Overall, we can say that among these three prominent startup nations of the world, the state of venture capital activity in China is much better than the United States and India.
Market Factors Enabling The Growth Of Startup Ecosystem And Their Future Implications
A lot of positive announcements and proclamations has been made so far in the context of the growth of the Indian economy. Two of the most crucial factors behind these optimistic predictions are the rising household income and the higher concentration of the youth in the total population.
As evident above, India has seen the second highest surge in terms of GNI per capita (65%) from $4.2K in 2010 to $7.06K in 2017, and in addition to this, the median age of the Indian population is 32% lower median age of China, and 36% lower than the United States.

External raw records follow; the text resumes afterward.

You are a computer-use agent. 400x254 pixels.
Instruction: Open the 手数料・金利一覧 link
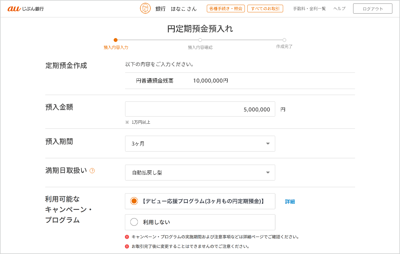(x=309, y=9)
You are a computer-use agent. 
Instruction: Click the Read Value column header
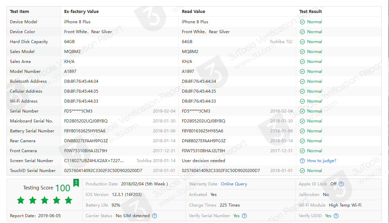pyautogui.click(x=193, y=12)
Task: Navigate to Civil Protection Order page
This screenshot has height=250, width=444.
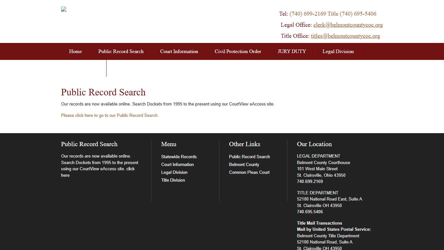Action: tap(238, 51)
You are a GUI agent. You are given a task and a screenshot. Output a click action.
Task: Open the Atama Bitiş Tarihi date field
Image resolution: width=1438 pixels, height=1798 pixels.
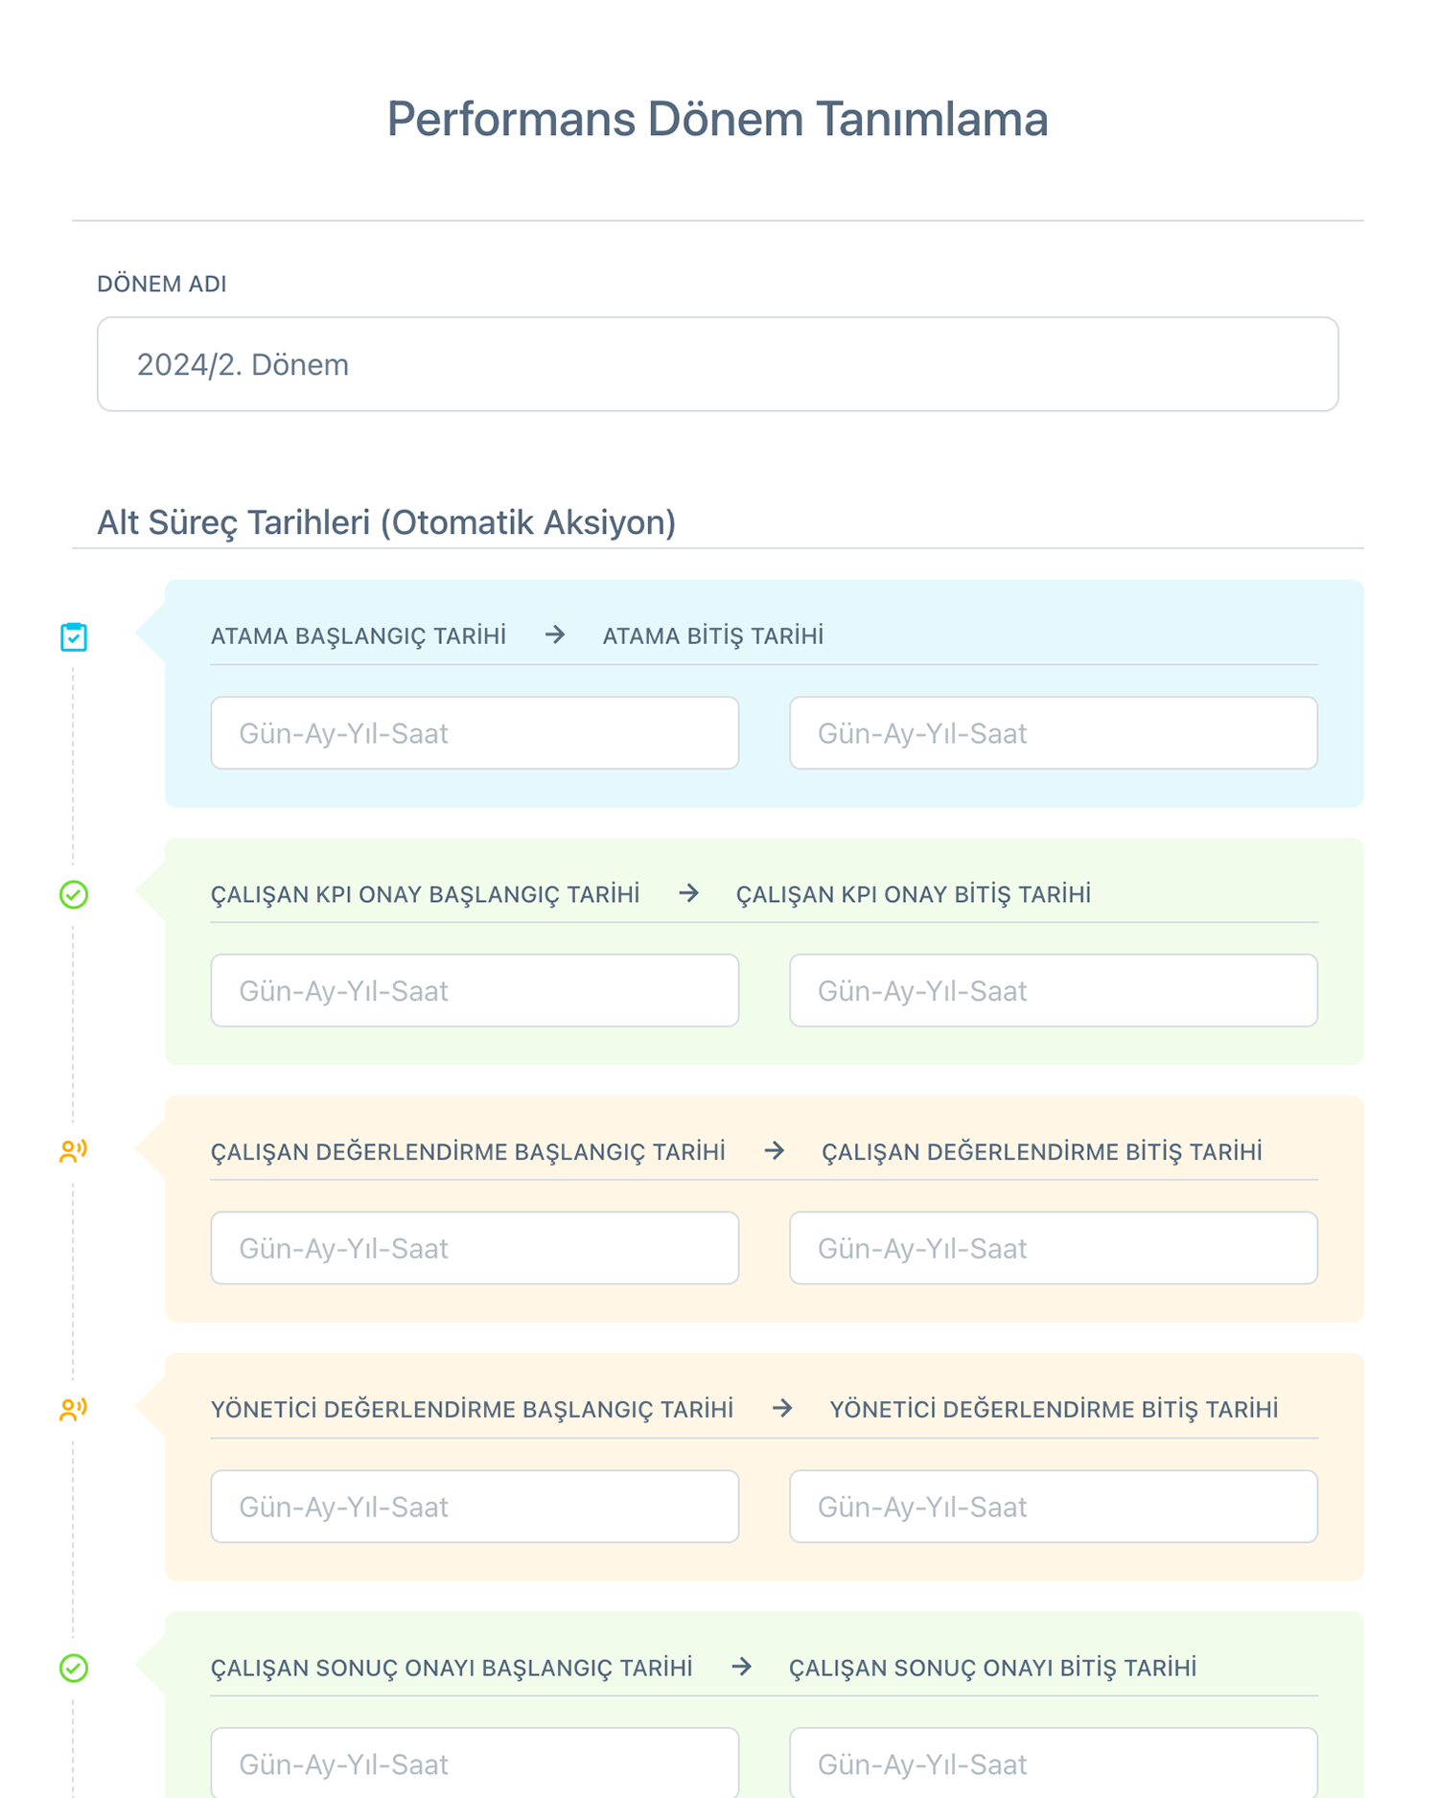coord(1054,733)
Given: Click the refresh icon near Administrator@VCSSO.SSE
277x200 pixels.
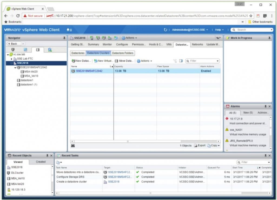Looking at the screenshot, I should click(165, 30).
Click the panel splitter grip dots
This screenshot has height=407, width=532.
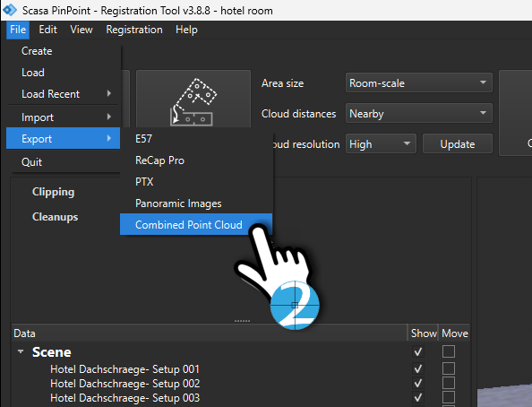point(242,320)

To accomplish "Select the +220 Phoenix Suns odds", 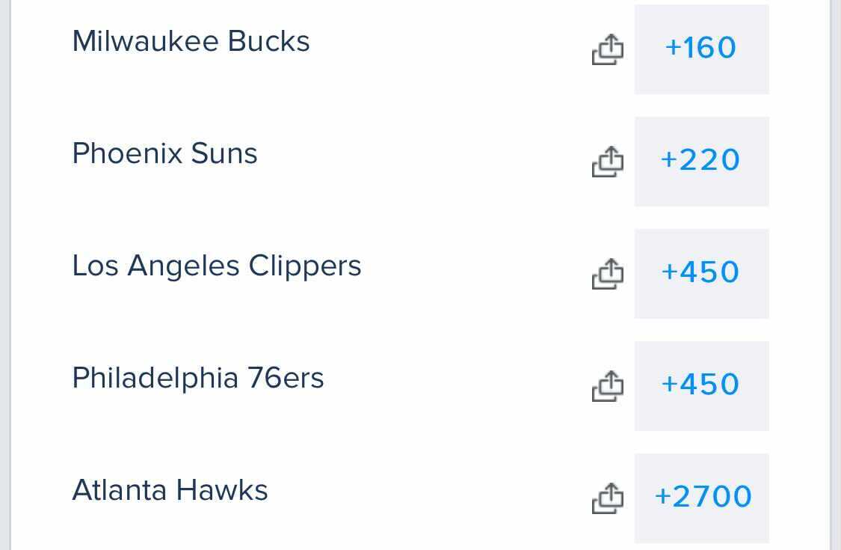I will 701,162.
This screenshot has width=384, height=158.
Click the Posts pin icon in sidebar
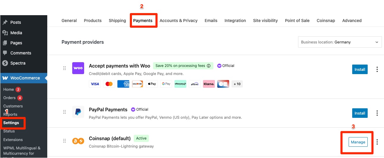[5, 22]
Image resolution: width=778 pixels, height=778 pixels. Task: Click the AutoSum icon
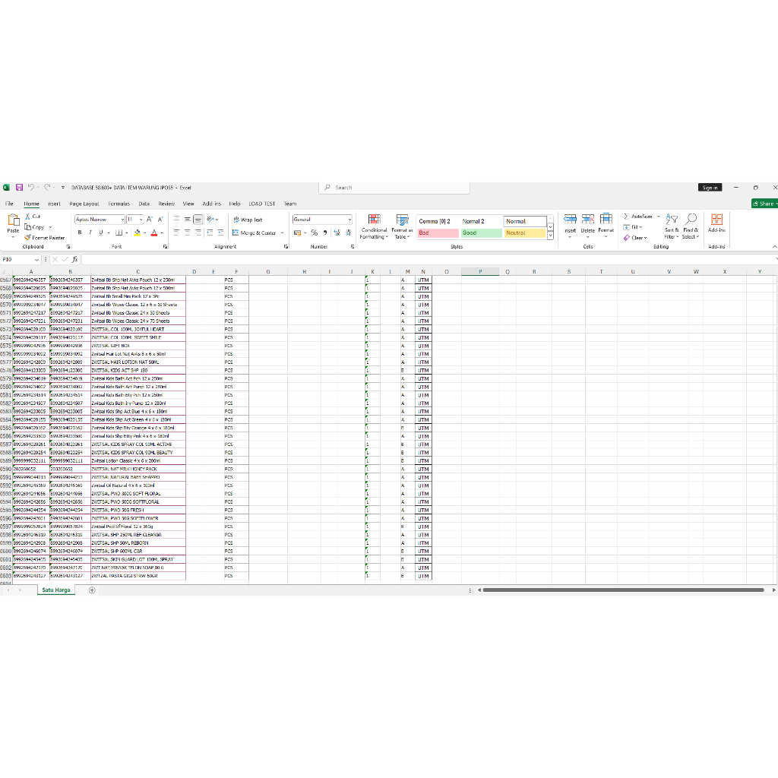(639, 217)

India’s Demand For Startups Outpaces Policy Creation
But these positive indicators in terms of demographics and rising purchasing power are masking the underlying problems in the Indian context. Take, for instance, the Business Confidence Index (BCI), which is used to gauge the potential of development in an economy. In BCI, a number above 100 indicates positive sentiments whereas below 100 indicates negative sentiment. Only the United States had a BCI score above 100 for 2018. In case of India and China, the monthly BCI score throughout the year 2018 was lower than 100, and the yearly average BCI score of India was 99.68, slightly higher than China’s score of 99.39. This indicates that the Indian market has a long way to go before catching up to the US in terms of capitalising on the growth opportunity.
The trade war between China and the United States could be one reason behind China’s lagging BCI score in the year 2018. And while India is also caught in the middle of this battle thanks to the high dependency on imports from China, the real reasons for India lagging behind the US is actually the inefficacy of government policies and the confusion created in the market.
Policy uncertainty and the revival of government licenses in India — as the government looks to make the economy more “nationalistic” — can be attributed to the pessimistic BCI score.
With the positive indicators such as young population and increasing purchasing power, the demand side in the context of India startup economy looks solid, whereas the supply side (market players and regulators) seem to be lagging, which has created an imbalance where the opportunity is massive but the means to grab that opportunity are limited or curtailed.
The government’s proactive push towards domestication and over-regulation of the Indian economy has created an atmosphere of policy uncertainty in the overall economy, even though many of them have been claimed to have been put in place to boost growth. This has eventually resulted in decreasing investor confidence towards the Indian startup ecosystem, drying up of seed funding, a decline in M&As and higher FDI outflow from the overall economy.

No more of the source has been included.